Huh. Got me thinking. Common weeds, real groaners like creeping Charlie and fluffy dandelion that typically earn themselves the stink eye, might better be put to use than in my bucket of (ob)noxious weeds. Or … left right there in the soil? Shutter, ghasp, wheeze!

Listen. I spend my days editing out the wrong words and my evenings editing out the wrong plants—species that just don’t belong in my very crisp, manicured, and organized version of beauty. Shifting my proofreader’s mindset in the garden was going to take some doing. I’d need some help. And maybe a little therapy.

Here in Jefferson County you can’t throw a rock without hitting a green-thumbed goddess, so I got the attention of a qualified weed eater and lured her in with a trail walk invitation. With 20 years under her belt teaching regenerative holistic living, focused on tending the land and growing food as medicine, I wanted to know what Dhyana Miller was putting in her salad. (She doesn’t look nearly old enough to have that kind of experience, so whatever she’s eating, it’s seriously working for her.) The wildflowers and weeds along the trail and around the pond at Whitham Woods were a great entry point for my 45-minute crash course in Putting Stuff in my Mouth That Doesn’t Resemble Food.

Chew ’n’ Spit Medicine

Yarrow

The first thing I learned from Dhyana as we came upon some delicate white blooms growing through the trail fence was just one of “a thousand uses” of the yarrow plant. You don’t need a mortar and pestle to handle wounds or bee stings on the trail. Your own teeth and saliva do very nicely making a potent poultice from the fine, ferny leaves of the Achillea millefolium.

The totally munchable Plantago major, the broadleaf plantain, can also be used in this fashion, drawing out inflammation, venom, or insect parts that don’t belong in your arm. “I was in Oregon leading a trail crew for teens,” said Dhyana, “and one of the 15-year-old guys got a stinger, a hornet probably.
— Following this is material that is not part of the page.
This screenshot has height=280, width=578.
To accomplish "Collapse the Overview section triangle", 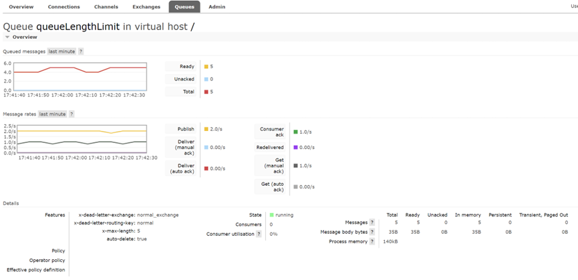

I said, ‘Take this, chew it up, and put it on your spot,’ and it was quick! Within five to ten minutes that stinger had pulled out, dislodged with the poultice.” Dhyana suggested holding the poultice on by covering it with a whole (unchewed) plantain leaf tied on with wildgrass, in a pinch. Ahh, the plantain: edible, medicinal, and highly fashionable. Plus it comes in “wide” and “skinny” sizes for all body types.

Broadleaf plantain

The narrowleaf plantain, or Plantago lanceolata, which can thrive in even the most abused soils, has earned a nickname as “white man’s footprint,” Dhyana told me. In places where settlers traveled through, their wagon trains “no doubt leaving a compacted trail, these would sprout up in their wake.” This stuff is tough.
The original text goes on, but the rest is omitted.